(DOCUMENT SEGMENT begins)
As summer is winding down, we'd like to use this newsletter as a chance to provide you with immigration news updates, as well as information on topics that you may have heard about or read about in the media but which are not regularly encountered in your own employment-based immigration matters.

 

DOMA and immigration law

 

While same-sex marriage has been legal in Massachusetts since 2003, the Defense of Marriage Act (DOMA) defines marriage for all federal purposes as a legal union between one man and one woman.  This law, passed by Congress in 1996, effectively bars any immigration benefit that is based on a marriage between two people of the same sex.  DOMA has caused many problems for U.S. Citizens who wish to sponsor their same-sex foreign national spouses for permanent residence, and for same-sex spouses of foreign nationals on nonimmigrant visas.*  However, recent announcements by the DOJ and DHS indicate that changes to the way DOMA is enforced may be on the way.

 

In February 2011, U.S. Attorney General Eric Holder notified Congress that President Obama had determined that DOMA is unconstitutional, and therefore the DOJ would not defend the law in court.  This announcement was a major move towards dismantling DOMA; however, the question of whether the law is constitutional will eventually need to be decided by the courts.  Following the Attorney General's announcement, USCIS reported that it would hold in abeyance any same-sex marriage-based immigration cases until it received guidance about the legal questions surrounding DOMA - a report that was greeted by many with optimism that the deportation of same-sex spouses of U.S. citizens would be halted and that it signaled a broader move away from the strict enforcement of DOMA.  Unfortunately, USCIS immediately reversed course and announced that no cases were on hold.  In the aftermath of the Attorney General's announcement and USCIS's confusing reversal, there have been a few positive signs of progress from the U.S. Immigration Courts. U.S. Immigration Judges have cancelled or put on hold the deportation of a foreign national with a U.S. Citizen same-sex spouse in at least two cases. In a separate measure, earlier this month, DHS announced that the Department intends to exercise prosecutorial discretion in "low-priority" removal cases, e.g. for those foreign nationals who do not have criminal records and have U.S. Citizen immediate relatives (see more information about this in the next section). Prosecutorial discretion may serve as a mechanism to prevent the deportation of foreign nationals with same-sex U.S. Citizen spouses who are already in removal proceedings, but this is not likely to impact the vast majority of bi-national, same-sex couples.
(DOCUMENT SEGMENT ends)
(SUPPLIED RECORDS begins)
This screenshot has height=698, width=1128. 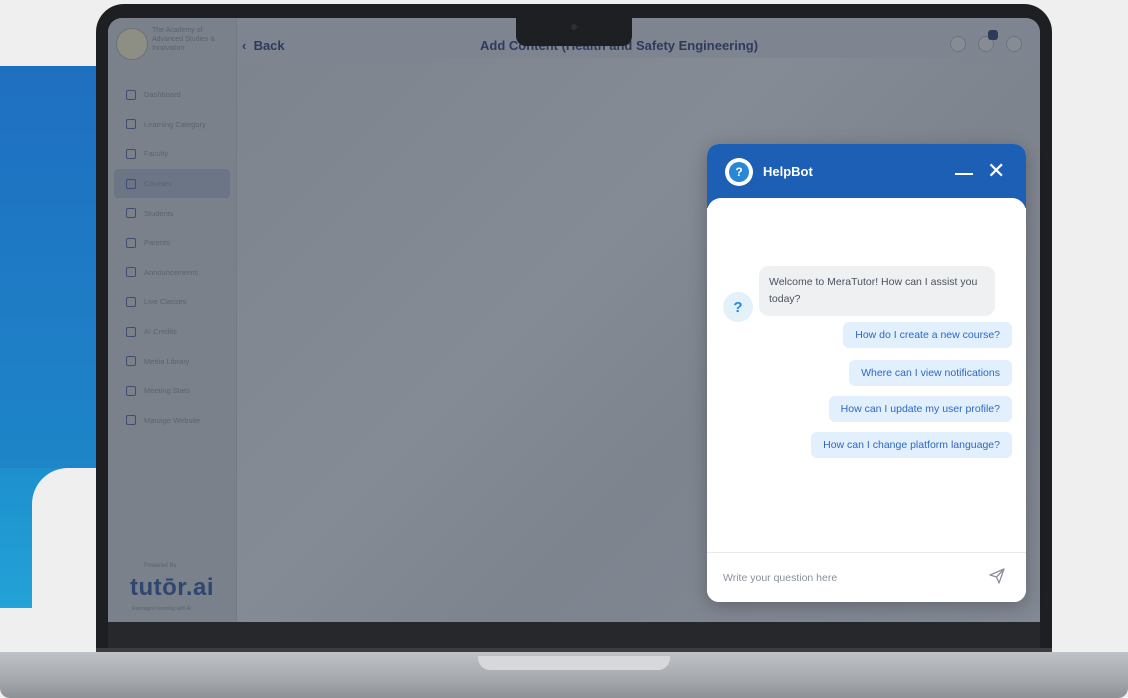 What do you see at coordinates (997, 576) in the screenshot?
I see `send-icon` at bounding box center [997, 576].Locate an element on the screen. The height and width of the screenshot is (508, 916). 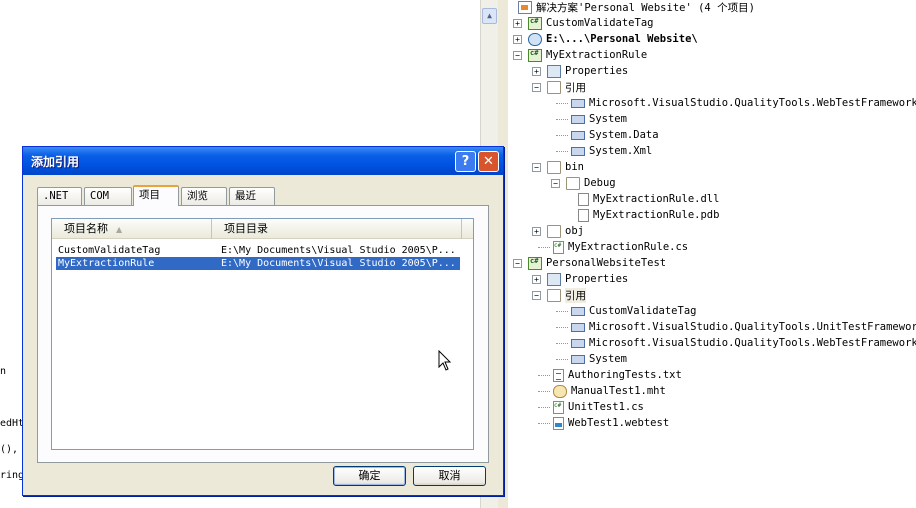
tree-node-file: WebTest1.webtest is located at coordinates (604, 423).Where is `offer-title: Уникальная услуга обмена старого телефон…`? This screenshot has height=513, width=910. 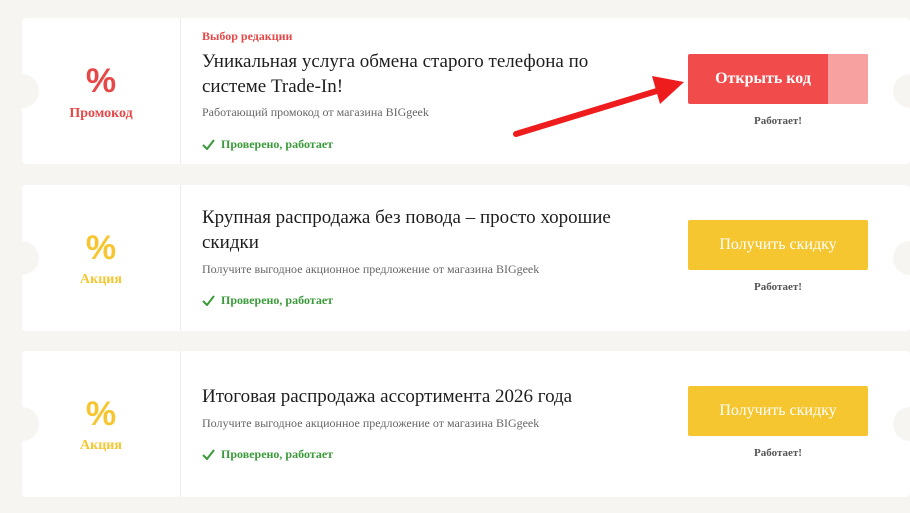
offer-title: Уникальная услуга обмена старого телефон… is located at coordinates (430, 74).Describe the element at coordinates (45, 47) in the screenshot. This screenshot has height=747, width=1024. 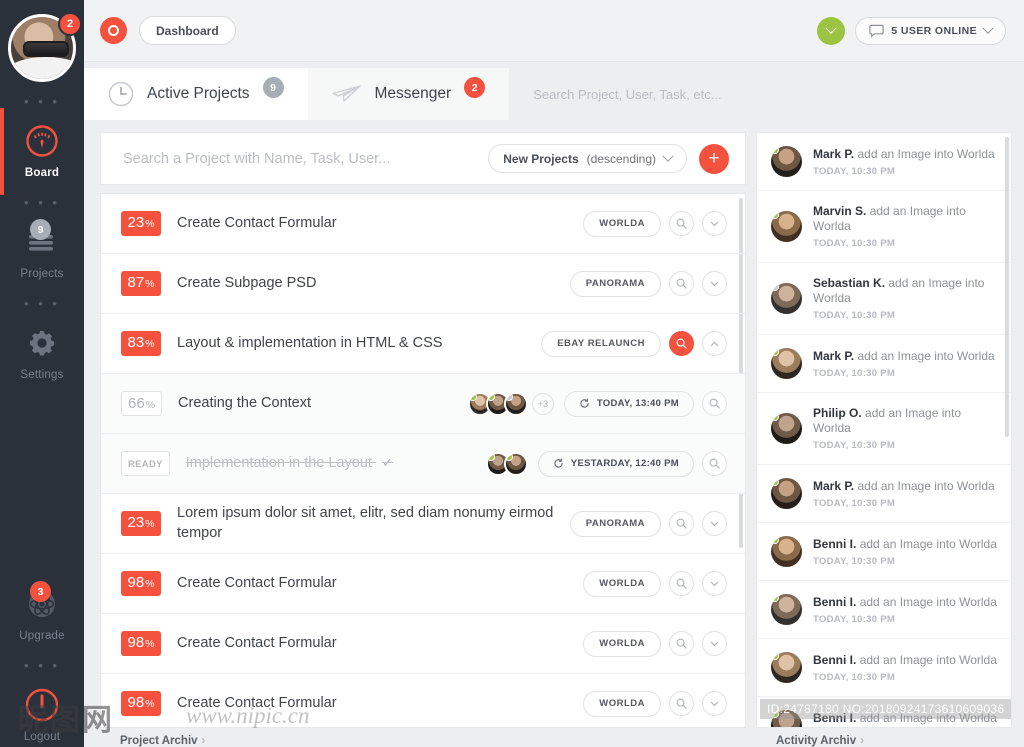
I see `avatar: 2` at that location.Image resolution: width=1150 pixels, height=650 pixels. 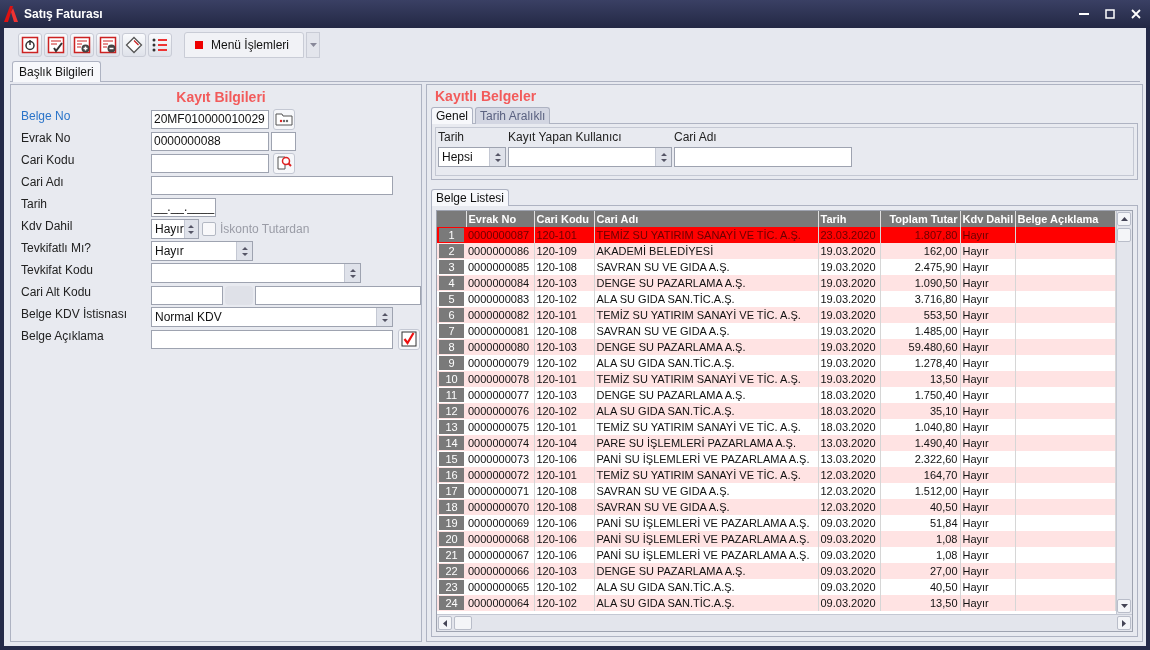 I want to click on table-row: 9 0000000079 120-102 ALA SU GIDA SAN.TİC.A.Ş. 19.03.2020 1.278,40 Hayır, so click(x=776, y=363).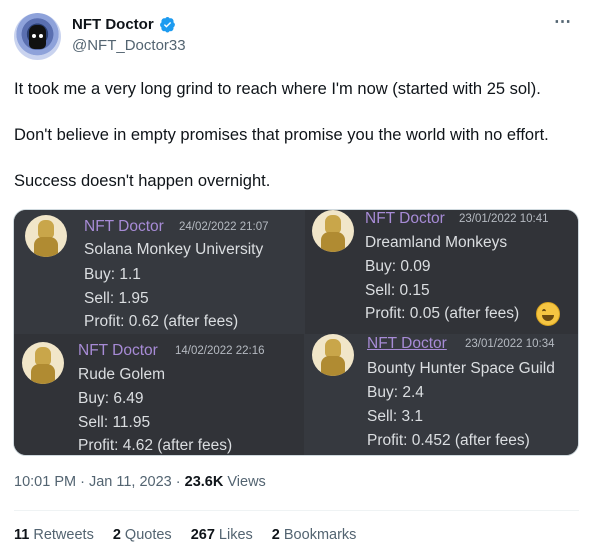 The height and width of the screenshot is (550, 592). Describe the element at coordinates (162, 322) in the screenshot. I see `profit: Profit: 0.62 (after fees)` at that location.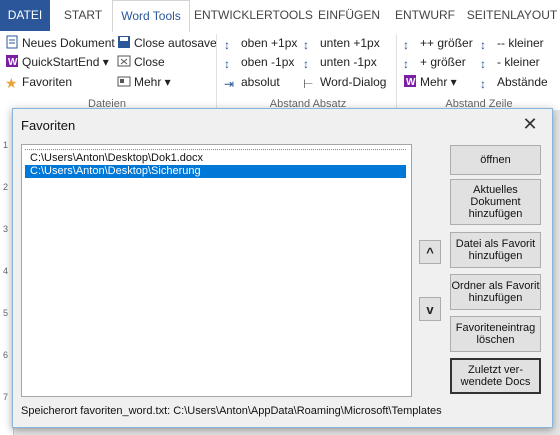 The image size is (560, 435). I want to click on favoriten-button: ★ Favoriten, so click(38, 82).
(SUPPLIED RECORDS ends)
## [INSTRUCTIONS]
A) Using the newsletter on DOMA and immigration law, mark each statement yes or no and quote the words that decide it: (i) DOMA was passed by Congress in 1996; (ii) USCIS kept same-sex marriage-based immigration cases on hold after the Attorney General's announcement; (iii) U.S. Immigration Judges cancelled or put on hold a deportation in at least two cases involving a U.S. Citizen same-sex spouse.
B) Carry the newsletter on DOMA and immigration law forward from its last sentence.

## [REPLIES]
A)
(i) Yes: "This law, passed by Congress in 1996"
(ii) No: "Unfortunately, USCIS immediately reversed course and announced that no cases were on hold."
(iii) Yes: "U.S. Immigration Judges have cancelled or put on hold the deportation of a foreign national with a U.S. Citizen same-sex spouse in at least two cases."

B)
* Please note that there is a legal pathway for same-sex partners and spouses of some nonimmigrant visa holders to accompany their partners to the U.S., although it is not an adequate long-term solution. Various "household members" of nonimmigrant workers who are not eligible for dependent status (i.e. H-4, L-2) can apply for B-2 visas and can ask USCIS for a one-year stay at the time of admission. If needed, the household member can apply for extensions of status in six-month increments, for the duration of the principal's status in the United States. While this route is far less convenient than H-4 or L-2 visa status which may be granted for the duration of the principal's status, it is an available and effective option for a same-sex partner of a nonimmigrant worker.

I-9 Updates

 

I-9 Central

As noted in our last newsletter, in May 2011, USCIS launched I-9 Central, an online, one-stop source for information, guidance and instruction on the use of Form I-9. I-9 Central includes sections about employer and employee rights and responsibilities, instructions for completing and correcting Form I-9, information on acceptable Form I-9 documents, and retention and storage of Form I-9. It also includes a "What's New" section and a customer support section with questions and answers.

 

Updated I-9 Handbook

Additionally, USCIS has once again revised the M-274, Handbook for Employers (Rev. 06/01/11). The revised Handbook includes a reference to the new I-9 Central website, as well as corrections to the previous version, additional guidance on a number of I-9 topics, and additional information and document examples in Parts 7 and 8.

 

ICE fines New England Companies Hiring Unlawful Employees

 

On July 21, 2011, ICE announced fines against 14 New England companies for violations relating to employment of unlawful workers following an investigation and audit of Form I-9 documents by ICE's Homeland Security Investigations as part of ICE's worksite enforcement strategy, launched in 2009. Since 2009, ICE has conducted Form I-9 inspections against nearly 4,000 U.S. businesses and has imposed fines of nearly $7 million.

 

H-1B Updates

  

FY2012 H-1B Cap Usage

As of August 12, 2011, USCIS reports receiving approximately 25,300 H-1B cap-subject petitions ("regular" cap) and 14,700 H-1B petitions for aliens with advanced degrees from U.S. institutions ("Masters" cap). This is about 2,000 fewer petitions than USCIS had received at the same time last year. As a reminder, there are 65,000 regular cap numbers available every fiscal year and 20,000 additional numbers for the Masters cap.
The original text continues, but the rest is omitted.